[Collected data]
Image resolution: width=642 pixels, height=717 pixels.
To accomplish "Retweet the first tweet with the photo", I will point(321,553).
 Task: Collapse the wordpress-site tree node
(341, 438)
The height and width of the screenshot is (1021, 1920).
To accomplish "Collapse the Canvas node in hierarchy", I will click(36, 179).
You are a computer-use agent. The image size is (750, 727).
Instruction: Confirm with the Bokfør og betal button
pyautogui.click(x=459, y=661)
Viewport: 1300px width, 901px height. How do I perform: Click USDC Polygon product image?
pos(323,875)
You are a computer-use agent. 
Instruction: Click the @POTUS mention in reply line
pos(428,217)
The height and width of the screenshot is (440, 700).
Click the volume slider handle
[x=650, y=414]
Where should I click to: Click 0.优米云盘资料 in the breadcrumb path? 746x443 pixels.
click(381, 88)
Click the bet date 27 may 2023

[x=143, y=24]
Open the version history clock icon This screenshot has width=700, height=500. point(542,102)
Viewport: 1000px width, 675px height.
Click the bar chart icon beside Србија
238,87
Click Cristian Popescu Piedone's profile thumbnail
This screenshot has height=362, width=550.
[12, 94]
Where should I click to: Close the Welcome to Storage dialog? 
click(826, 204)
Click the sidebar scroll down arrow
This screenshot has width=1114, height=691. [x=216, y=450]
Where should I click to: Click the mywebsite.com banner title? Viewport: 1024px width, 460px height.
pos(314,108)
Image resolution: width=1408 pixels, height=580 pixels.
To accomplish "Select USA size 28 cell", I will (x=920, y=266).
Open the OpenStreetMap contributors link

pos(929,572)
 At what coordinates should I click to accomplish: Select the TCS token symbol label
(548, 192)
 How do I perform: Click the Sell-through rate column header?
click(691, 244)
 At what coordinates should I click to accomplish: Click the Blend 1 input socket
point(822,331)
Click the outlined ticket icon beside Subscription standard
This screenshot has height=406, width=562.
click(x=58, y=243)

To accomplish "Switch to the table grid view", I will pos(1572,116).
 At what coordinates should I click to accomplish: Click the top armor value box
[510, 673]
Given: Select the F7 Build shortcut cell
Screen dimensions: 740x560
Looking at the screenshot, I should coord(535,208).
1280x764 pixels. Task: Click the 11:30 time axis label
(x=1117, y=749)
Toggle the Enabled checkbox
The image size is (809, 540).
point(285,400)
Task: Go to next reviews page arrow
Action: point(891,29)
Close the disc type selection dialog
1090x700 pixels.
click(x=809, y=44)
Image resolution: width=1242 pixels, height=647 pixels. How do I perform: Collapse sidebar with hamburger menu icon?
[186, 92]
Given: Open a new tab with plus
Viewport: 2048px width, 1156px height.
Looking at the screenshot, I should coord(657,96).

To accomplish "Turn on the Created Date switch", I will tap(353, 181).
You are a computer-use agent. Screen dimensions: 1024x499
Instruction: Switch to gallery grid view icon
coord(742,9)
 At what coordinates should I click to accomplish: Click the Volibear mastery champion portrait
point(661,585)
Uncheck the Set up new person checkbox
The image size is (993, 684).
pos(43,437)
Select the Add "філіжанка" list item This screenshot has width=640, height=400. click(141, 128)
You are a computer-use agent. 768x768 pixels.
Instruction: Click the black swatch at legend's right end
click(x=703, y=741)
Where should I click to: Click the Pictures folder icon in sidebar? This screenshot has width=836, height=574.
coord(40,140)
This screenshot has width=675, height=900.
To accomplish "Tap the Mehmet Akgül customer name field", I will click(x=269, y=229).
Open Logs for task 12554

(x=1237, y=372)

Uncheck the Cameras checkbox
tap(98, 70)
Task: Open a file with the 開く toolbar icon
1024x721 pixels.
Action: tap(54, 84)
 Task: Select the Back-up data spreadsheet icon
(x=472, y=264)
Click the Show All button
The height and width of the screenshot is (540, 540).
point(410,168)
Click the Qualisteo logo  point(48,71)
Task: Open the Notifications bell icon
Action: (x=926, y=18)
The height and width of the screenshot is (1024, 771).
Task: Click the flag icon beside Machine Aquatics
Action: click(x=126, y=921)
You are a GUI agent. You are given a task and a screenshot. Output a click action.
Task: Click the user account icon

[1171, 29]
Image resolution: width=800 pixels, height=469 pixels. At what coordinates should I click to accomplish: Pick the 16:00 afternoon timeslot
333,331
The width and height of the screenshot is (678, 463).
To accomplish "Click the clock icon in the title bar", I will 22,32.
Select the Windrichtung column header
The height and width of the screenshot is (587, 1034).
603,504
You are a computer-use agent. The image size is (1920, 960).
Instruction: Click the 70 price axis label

**What you should do:** All lines of the records above that contain the word "clock" are to be copied out.

**Expected answer:**
Open the version history clock icon This screenshot has width=700, height=500. point(542,102)
To accomplish "Click the clock icon in the title bar", I will 22,32.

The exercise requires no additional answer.